Ever since I saw this intriguing coast line the first time in 2001, my first time around the Cabot Trail (and in Cape Breton), it has fascinated me; I have explored as much of it as I’ve been able to, but the gap between Lowland Cove and the Black Cliffs still remains for me to see. Given that the area north of Polletts Cove is trailless, I am very unlikely ever to see it other than in these photos. So I ask your indulgence while I present a second and closer view of this stunningly beautiful northwestern coast of Cape Breton Island. I have been trying to get a clear and sharp photo of this coast for several years now and photo #1 is by far the best I have ever achieved (and I have tried frequently with the same camera I used for this one): the winter snows just make it so much crisper and sharper than I have ever seen it before. That it also comes with an extensive sheet of roughly textured sea ice all along the coast north of Pleasant Bay is just icing on the cake, if you’ll pardon the pun.
In the original of this photo, it is quite clear that the relatively low snow-covered point at the left edge of the photo is Tittle Point (grass-covered in the summer, but with a substantial growth of evergreens (which appear as a tiny black triangle above and to the right of the point in this photo) on the hill inland of the point, a detail that has survivied in this compressed version. Lowland Point is likely not visible here: the views of it I took from out on Tittle Point that include a view of MacKenzies Mountain show that it would be hidden by the much higher cliff beyond, below the High Capes.
At the far right of this photo, one can see the sloping hillside which leads down to Polletts Cove; the mouths of the Polletts Cove and Blair Rivers (they join just roughly 100 metres/yards from the coast) are immediately to the left of that sloping hillside). Michael Haynes, in his Hiking Trails of Cape Breton, p. 113, admits too to his fascination with this place: “I am always asked what hike is my favourite, and although I will admit to no single answer, Polletts Cove would be on any list of my top ten in Nova Scotia. It takes you to the finest in Cape Breton’s highland scenery. The views are unlike almost anything else in the province, a fitting reward for an arduous trek.” Some day I am going to make it there!
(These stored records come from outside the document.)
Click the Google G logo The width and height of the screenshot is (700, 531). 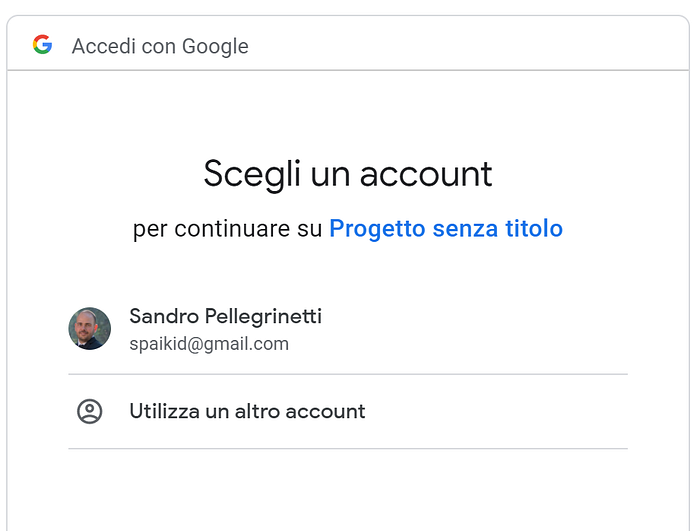click(x=42, y=45)
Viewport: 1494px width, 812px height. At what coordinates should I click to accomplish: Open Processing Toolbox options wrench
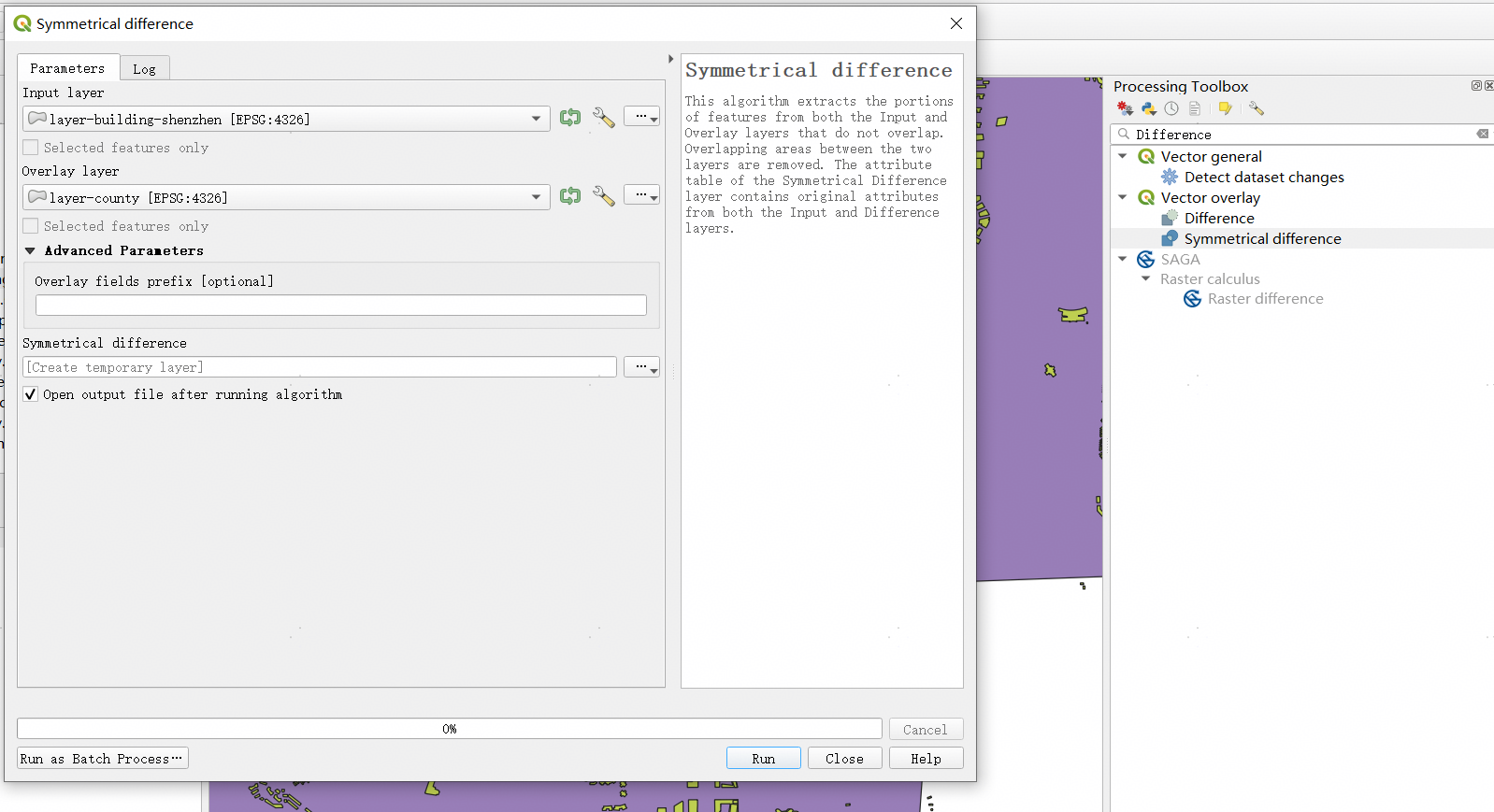pos(1257,109)
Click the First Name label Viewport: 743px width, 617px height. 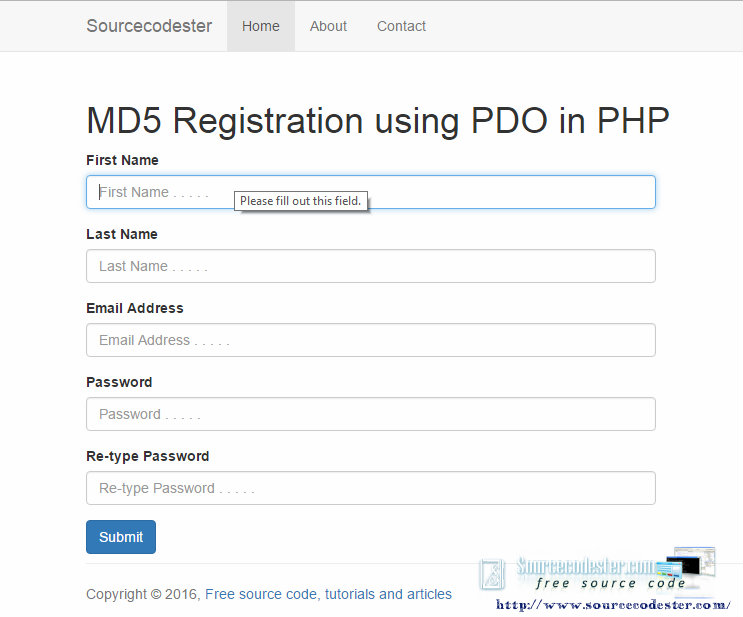122,160
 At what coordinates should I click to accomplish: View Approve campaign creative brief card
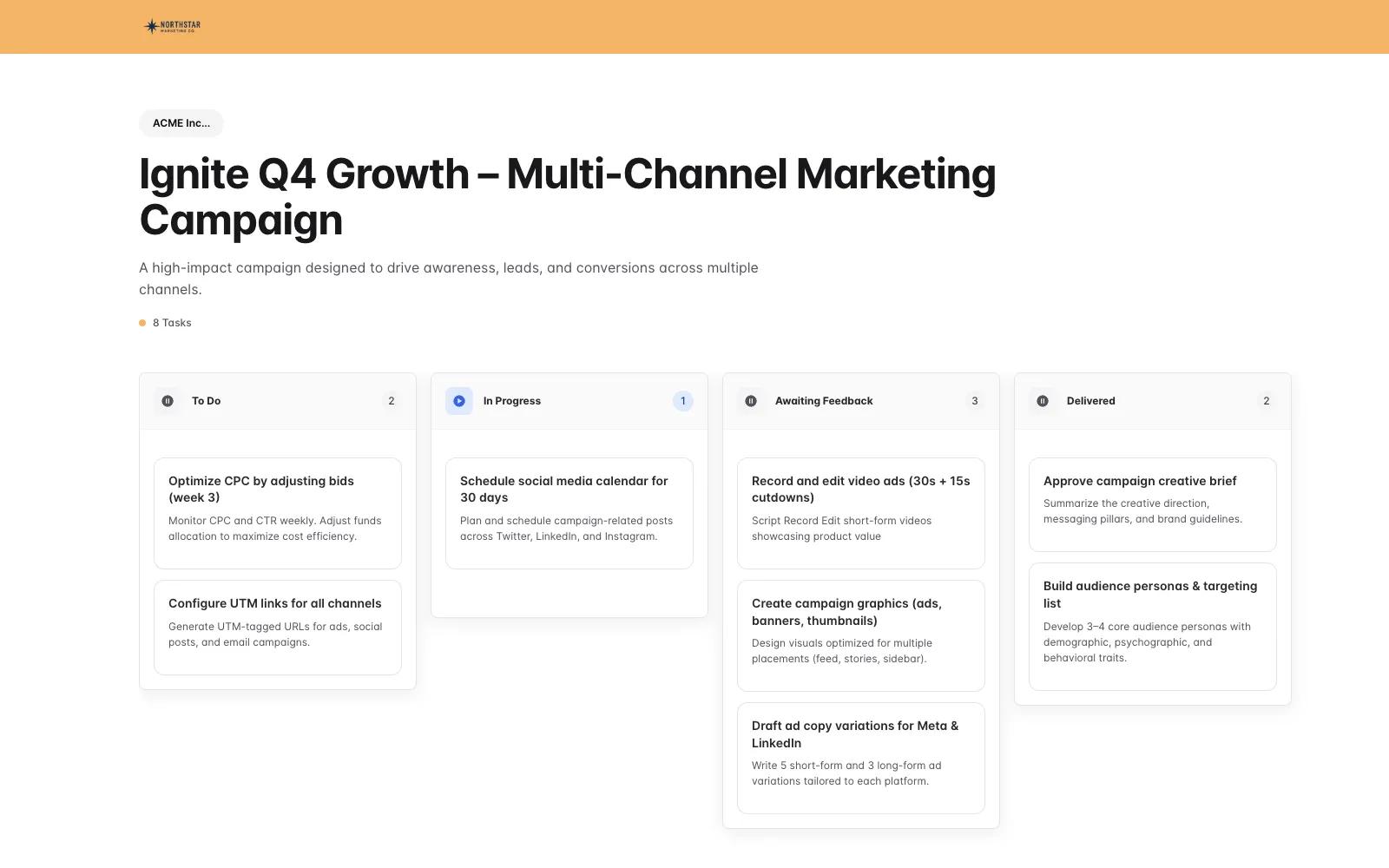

From the High Capes at the far left to Polletts Cove at the far right lies uninhabited, protected wilderness (though the area at Polletts Cove itself is privately owned) that very few are privileged to see on the ground. It is a fascinating and goregous coast, cut and carved by numerous brooks descending from the Cape Breton Highlands Plateau, that I will be exploring through these photos and with Google Earth for a long time to come!
Photo #2 is centred on Kerrs Point; from this vantage point on MacKenzies Mountain, much of the near coast beyond the point is hidden, but the portion of the Black Cliffs that is visible is here seen beyond and to the left Kerrs Point. The northern end of the Black Cliffs seen in photo #1 is here visible in its entirety.
In the upper photo especially, notice how there is a great curve in the sea ice running from the High Capes towards MacKenzies Mountain and then veering abruptly to the left; I strongly suspect that this is a relic of the formation of this ice sheet, caused by the winds as it blew a newer floe up against a more established one. However, I have no explanation for the cause of the long straight break across the sea ice visible in photo #2 and in many others I have taken this day: it simply was there, an inscrutable fact of nature.